今年の春節(旧正月)期間中、中国ではAIを活用したサービスが爆発的に普及した。ショッピングでの利用者は1億3000万人を超え、AIアシスタントの利用回数は50億回を突破。AIは産業分野だけでなく、国民の日常生活に不可欠な存在となりつつある。
産業の「スマート化」を牽引するAI
中国ではAIの産業応用が加速している。工場ではAI制御システムが製造工程を最適化し、AI画像認識システムが数万個の溶接点を高速で検査するなど、生産性の向上に大きく貢献している。いわゆる「スマートファクトリー」化を牽引する中核技術だ。

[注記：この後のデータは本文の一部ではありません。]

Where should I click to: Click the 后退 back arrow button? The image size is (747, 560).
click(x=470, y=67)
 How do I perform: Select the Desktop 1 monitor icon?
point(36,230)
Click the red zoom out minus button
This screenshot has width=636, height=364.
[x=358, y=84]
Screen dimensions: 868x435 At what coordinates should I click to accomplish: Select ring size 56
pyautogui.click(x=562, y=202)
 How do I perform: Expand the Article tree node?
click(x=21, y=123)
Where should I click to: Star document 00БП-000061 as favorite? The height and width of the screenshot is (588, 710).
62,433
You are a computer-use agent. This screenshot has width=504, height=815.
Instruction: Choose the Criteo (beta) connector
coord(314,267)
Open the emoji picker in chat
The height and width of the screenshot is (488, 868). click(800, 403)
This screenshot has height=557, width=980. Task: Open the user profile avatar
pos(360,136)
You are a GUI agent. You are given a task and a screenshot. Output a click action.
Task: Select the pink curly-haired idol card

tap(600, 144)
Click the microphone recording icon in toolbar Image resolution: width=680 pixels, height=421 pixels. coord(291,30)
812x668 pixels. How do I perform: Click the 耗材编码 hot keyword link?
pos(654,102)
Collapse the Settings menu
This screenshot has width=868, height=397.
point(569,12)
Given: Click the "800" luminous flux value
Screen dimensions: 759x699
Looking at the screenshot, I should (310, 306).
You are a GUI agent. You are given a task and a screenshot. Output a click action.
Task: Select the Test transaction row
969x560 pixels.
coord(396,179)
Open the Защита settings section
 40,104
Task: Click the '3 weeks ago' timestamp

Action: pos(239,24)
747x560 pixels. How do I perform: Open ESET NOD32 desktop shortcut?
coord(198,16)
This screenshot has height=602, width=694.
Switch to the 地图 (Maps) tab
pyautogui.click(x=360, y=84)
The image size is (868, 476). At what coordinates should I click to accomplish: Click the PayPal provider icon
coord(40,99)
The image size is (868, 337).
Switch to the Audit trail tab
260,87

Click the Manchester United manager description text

農業分野でもAIの活用は進む。地上走行ロボットによる精密な農薬散布や、ドローンを使った生育状況の監視などが導入され、省人化と収穫量の増加を実現している。
春節で利用爆発、生活に根付くAI
AIは日常生活にも深く浸透している。春節期間中、AlibabaのAIアシスタント「Qwen(通義千問)」などの機能は50億回以上利用された。また、大晦日にはByteDanceのAIチャットボット「豆包 (Doubao)」の総対話回数が19億回に達した。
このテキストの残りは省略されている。